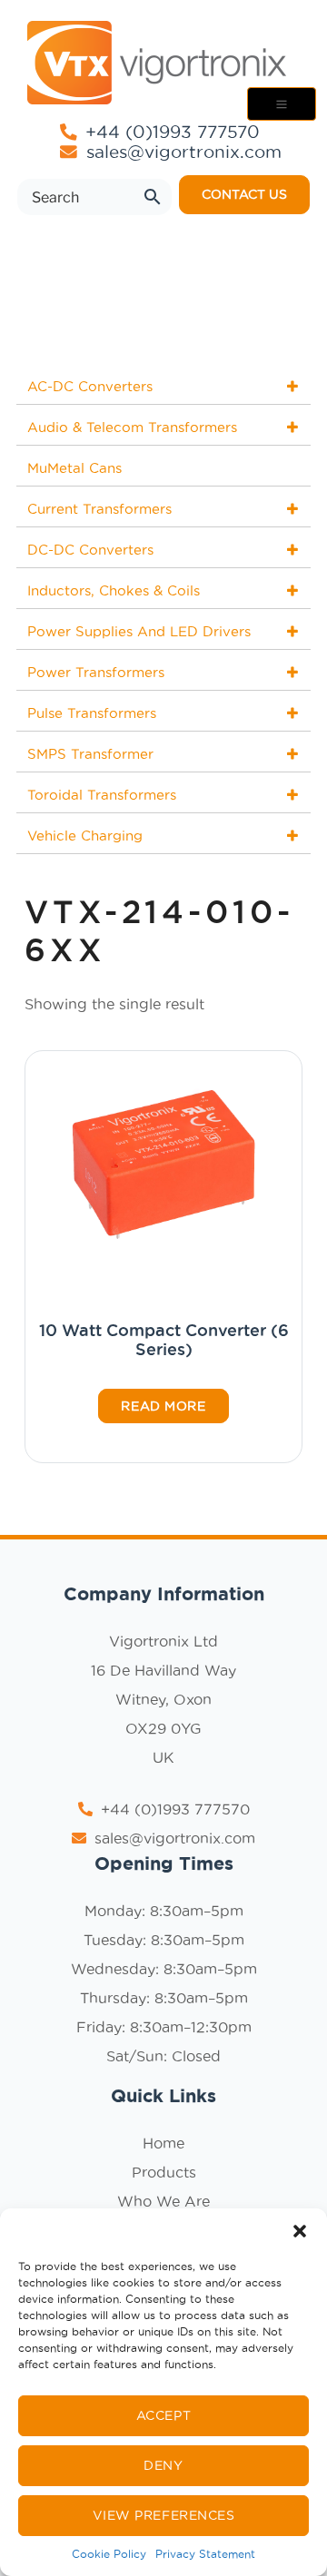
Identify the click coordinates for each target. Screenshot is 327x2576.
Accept (163, 2415)
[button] (300, 2231)
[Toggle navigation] (281, 104)
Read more (163, 1406)
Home (163, 2143)
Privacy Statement (205, 2554)
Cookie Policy (109, 2554)
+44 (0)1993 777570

What this task involves | Only the pictures should be left out; write out everything else in the records exactly.

Exercise answer |
Identify the click coordinates for each target. Screenshot is 327x2576.
Accept (163, 2415)
[button] (300, 2231)
[Toggle navigation] (281, 104)
Read more (163, 1406)
Home (163, 2143)
Privacy Statement (205, 2554)
Cookie Policy (109, 2554)
+44 (0)1993 777570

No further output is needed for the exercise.